すると“やはり”と顔を微笑ませ、孫兵を見た。




「…見つけたぞ。」

「?」

「雷蔵…水星の居所だ!!」








****


闘技場の客席に、長次ら土星の一同、そして雷蔵たちがそれぞれ固まって座っている。


長い沈黙があった。
三郎に促され、久々に出会った雷蔵と長次は、変わらない姿に安心したものの中々話し出せないでいた。

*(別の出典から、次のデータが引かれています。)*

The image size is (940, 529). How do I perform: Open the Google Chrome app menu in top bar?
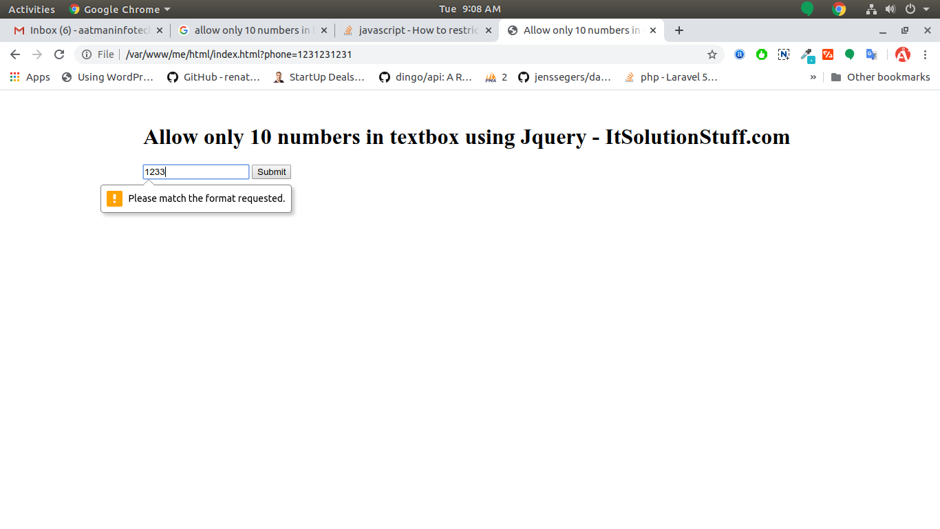click(120, 10)
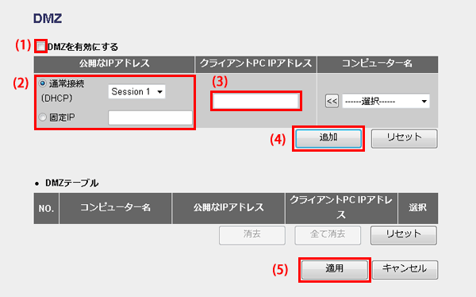Click the << copy computer address button
Screen dimensions: 476x297
click(332, 101)
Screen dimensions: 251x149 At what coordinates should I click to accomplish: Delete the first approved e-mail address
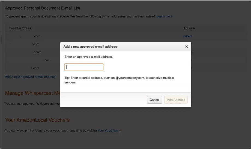coord(188,36)
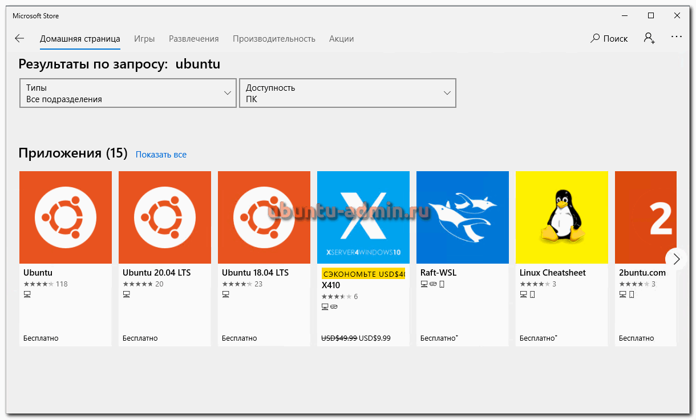The height and width of the screenshot is (420, 696).
Task: Click the Показать все link
Action: click(161, 155)
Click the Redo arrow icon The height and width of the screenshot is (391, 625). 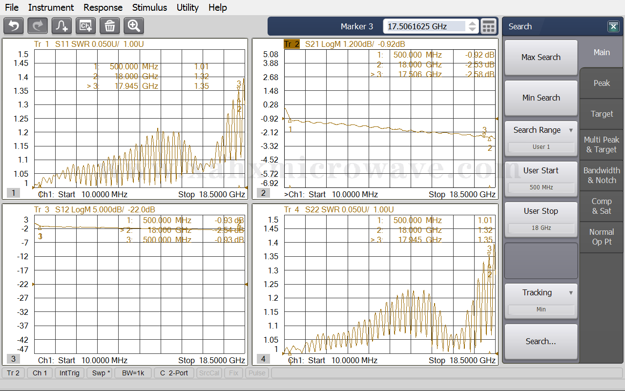pos(38,26)
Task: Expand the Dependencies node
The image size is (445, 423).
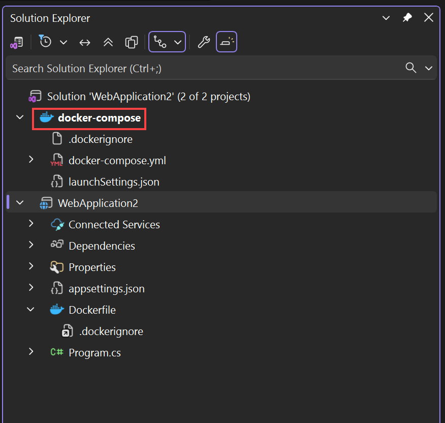Action: tap(31, 246)
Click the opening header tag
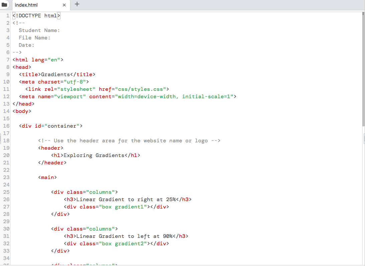Viewport: 365px width, 266px height. (x=50, y=148)
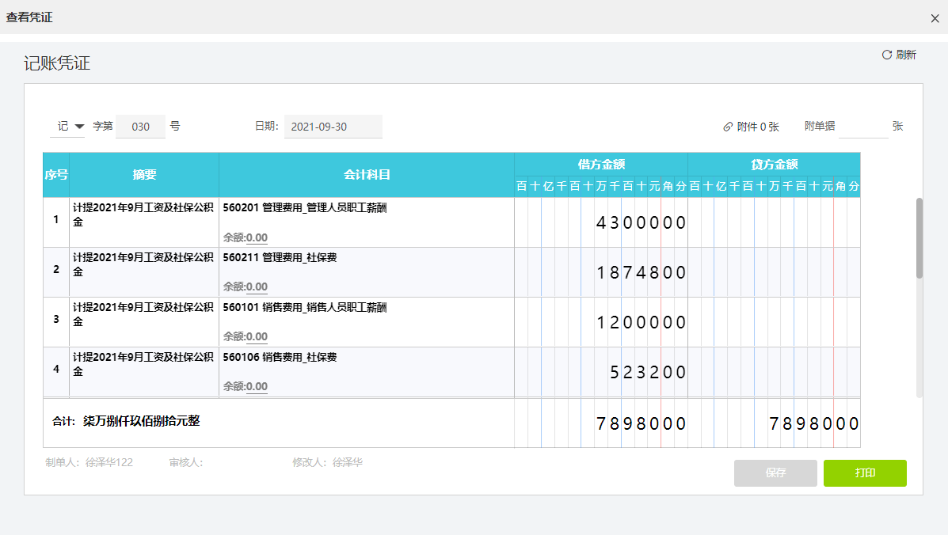Click the voucher number field 030
Image resolution: width=948 pixels, height=535 pixels.
point(140,127)
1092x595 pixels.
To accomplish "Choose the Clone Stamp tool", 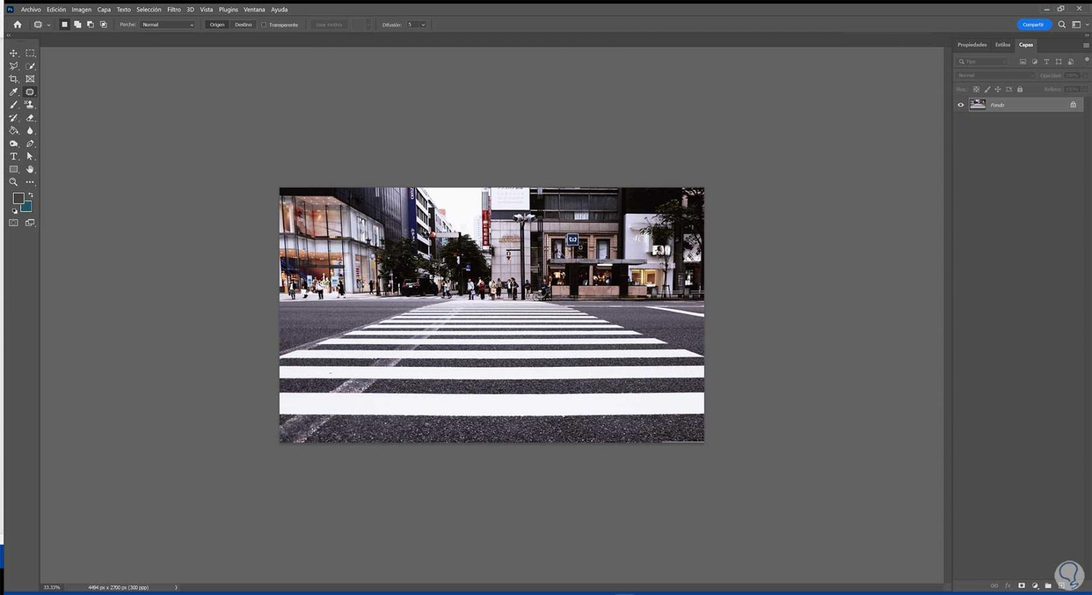I will coord(30,104).
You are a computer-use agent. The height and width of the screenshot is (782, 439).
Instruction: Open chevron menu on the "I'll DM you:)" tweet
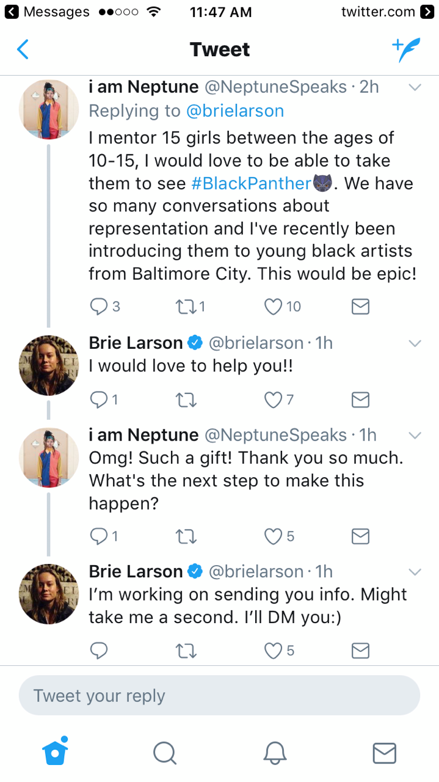(415, 572)
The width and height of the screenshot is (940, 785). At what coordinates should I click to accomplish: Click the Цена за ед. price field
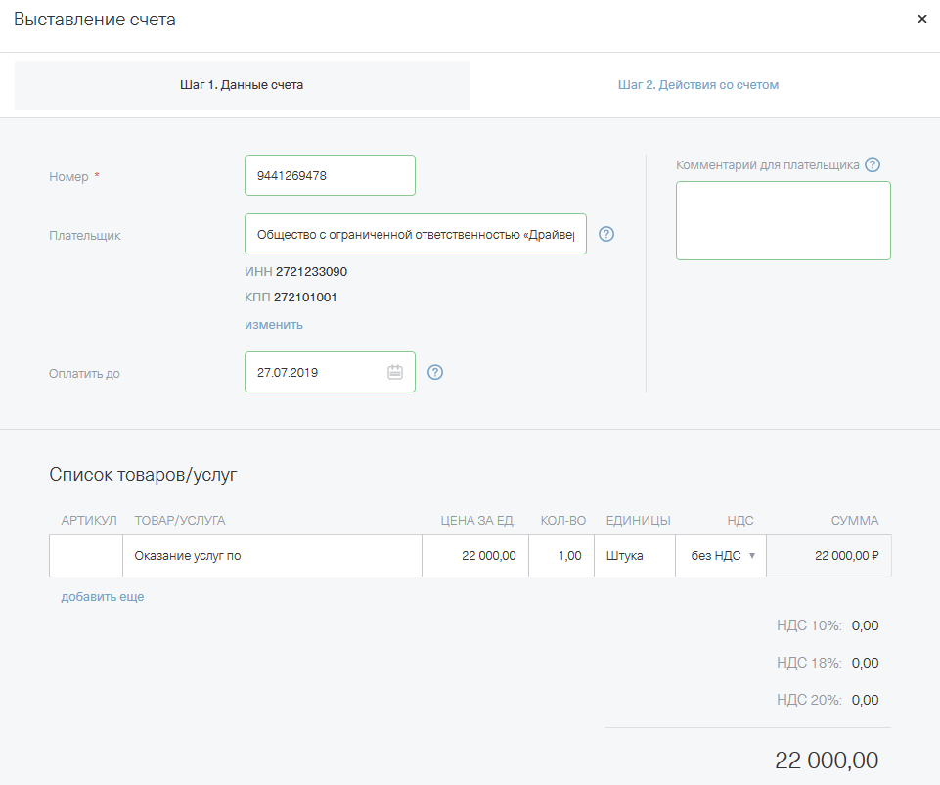475,556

そんな中、後ろの方で一人座って暫く黙っていたタカ丸が席を立った。



「…ちょおっと、用事思い出しちゃった。ごめん、また今度ね」

「タカ丸っっ」



兵助が声をかけようと立ち上がったが、それを咎める様に服の裾を三郎が引っ張る。



「兵助」

「…じゃあな、タカ丸。」




去っていくタカ丸の背中を見送り、兵助が再び座ると長次が口を開いた。





「久しぶりだな、不破。」

「お久しぶりです、中在家先輩。」



雷蔵が頭を下げると、昔の様に頭を撫でた長次の手に、雷蔵は懐かしくなり思わず照れ笑いをした。





「やはりお前達は一緒に居たのだな。」


三郎が答える。


「俺達はこの現世を含めて計4回転生しました。その4回とも俺達は出会うことが出来ました。」



長次はまた暫く黙る。
雷蔵も三郎も兵助も、長次が口を開くのを待った。

自分たちが聞きに来たことを、多分この人は知っている。

そんな気がした。







「…自害した者は、次の世に転生することは無いと、昔本で読んだ。」



静かに話し出した長次に兵助は表情に影を落とし、膝の上で拳を握る。




「あの日…雨が降っていた。俺と…そう、伊作が一緒だった。学園長の使いで、町に行っていたんだ。その帰りに…見つけたんだ。」



雷蔵が「やっぱり、そうだったんですね…」と小声で呟いた。





「竹谷八左ヱ門が、斎藤タカ丸を殺して、その横で自害していた。」



雷蔵が兵助の顔を見ると、兵助は黙って無表情に話しに耳を傾けていた。

だが、拳だけが、ブルブルと震えている。




「お前らが知ってる様に、俺の所にはつい最近まで孫兵も一緒に居た。だが、1ヶ月以上も前に攫われた。」

「じゃあ、俺が見たのはやはり孫兵で間違いなかったんですね。」





その時期…丁度雷蔵がクラウンに選ばれ、兵助とお茶をした日の翌日辺り。


三郎はゲームを見に、一人で闘技場に来ていた。そこで土星と月のゲームを見ていた三郎は、偶然見たのだ。

孫兵がゲームに出ていたのを。






「攫った奴と、怪士丸が会っていた。」


長次の言葉に続けて、怪士丸が口を開いた。





「…僕が見たのはきり丸君だけです。きり丸君が、孫兵さんに声をかけてて。その時に、“ラーフ”って言ってたのを聞きました。」



久々に聞いた後輩の声。雷蔵が笑いかけると怪士丸は顔を僅かに染めて顔を伏せた。




「その後、きり丸の後を追おうとしたが上手く撒かれました。けど、きり丸はその時“竹谷先輩も居ますよ”って…」
















【後書き】

そろそろ解決編を軽く織り交ぜながら承→転に持っていけたらなぁと思います。
だいたい20話くらいで現世編から過去編に話しを移したいと思います。